The new-famous will show up to anything to get their picture taken. Sometimes I doubt they even know what the event is. “The premier for Toddlers & Tiara’s? Are there going to be cameras there? Sure, we’ll show up. I just got my ears pinned back.”
Joseph Merrick, again, was the opposite. He never tried to capitalize from his notoriety. I’ve read two books about Merrick, both told the following story. One of Joseph’s dreams was to attend the theater. He was a voracious reader and wanted to see actors portray a story he knew. The fear was that his presence would shock the theater patrons and potentially cause a panic. Dr. Treves had an idea. He contacted one of Merrick’s friends, Madge Kendall with whom Joseph exchanged letters and gifts. They made an arrangement at the Theater Royal, Drury Lane and arranged to sit in a Baroness’s private box. Then Dr. Treves asked some young nurses to accompany Joseph to the theater. The cloak and hood was donned, they waited until the theater crowd was seated, then Merrick slipped into the box. The nurses and Dr. Treves sat in front of him, hiding his presence. After the show, the crowd filed out. When it was clear, Merrick and his nurse entourage quietly went out the back. Nobody even knew he was there. Merrick called it the thrill of his life. All done with dignity.
I have told this story to people over the years and have a hard time doing so without getting choked up.
Theory: Montag has such serious mental problems that she unconsciously turned herself into what inside she believes she actually is: a circus freak.
It’s my belief that the cast of The Hills, select members from The Real World, everyone from The Jersey Shore and The Real Housewives of Milwaukee should be put into circus train cages like in Dumbo. Traveling the country to be gawked at and have peanuts thrown at them by innocent children. Maybe it’s more appropriate if juiced needles are chucked at the Jersey Shore douchebags. They’ll put a cap on the needles, it’ll be safe. We could throw books, but they’d just eat them.
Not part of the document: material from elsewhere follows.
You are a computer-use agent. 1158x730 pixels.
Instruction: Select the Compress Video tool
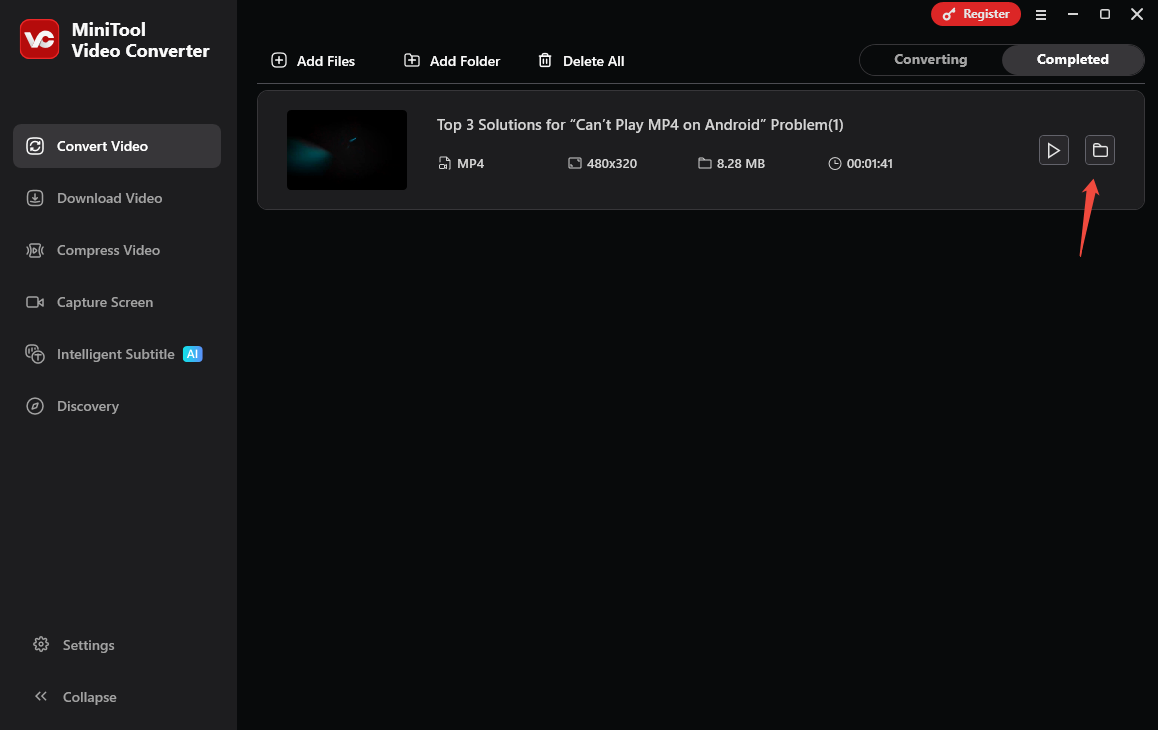coord(34,250)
The kind of celebrities were are talking about (let’s throw Lindsay Lohan into the pot, though I know she doesn’t fit in the plastic surgery gang) engage in almost weekly poor behavior. Fist-fights, cat-fights, DUIs, drug busts, poor grammar, grave robberies, rehab stints, really childish nonsense. In Merrick’s whole life, despite all the abuse he took, he remained kind, thoughtful and seemingly happy. Never lashing out because he has treated like an unwanted animal and chained to walls as he was mocked.
The way Joseph died was tragic. How he slept was odd but necessary. His head, due to the many tumors, weighed over 30 pounds. (Yours weighs about 8-10 pounds.) So he sat in his bed, raising his knees to his chest, then rested his massive head on his knees. One afternoon, Dr. Treves’ house surgeon went to check on Joseph and he was motionless in his bed, laying on his back. The sheets were unmoved, no sign of struggle. Joseph was dead. He was 27-years-old. What Dr. Treves believes happened is that he was sick of sleeping as he was accustomed to. He had expressed the sentiment several times. So Joseph simply tried to lie down. The weight of his head snapped his neck and he died instantly. The death certificate lists “asphyxia” as official cause of death. Joseph died trying to do what he wanted his whole life; live normally. To “sleep like other people.”
That story, made “The Elephant Man: A Study in Dignity”, the only book that has ever made me cry. (Okay, maybe “Charlotte’s Web”, but I was 9 and Wilbur was some pig.)
The point of this bollocks; Plastic surgery can be an amazing tool to those that use it wisely. Fixing a cleft palate or assisting the recovery of a burn victim. Pumping your lips full of your own ass-fat is not one of them. Had The Elephant Man lived today, he could have been the beneficiary of miracle surgeries and lived a very different life.
Joseph Merrick’s skeleton is stored with care in the basement of the Royal London Hospital. To be visited by the lucky and compassionate. The desperate-famous are soon to be forgotten, only to become punchlines on VH1’s I Love the Teens.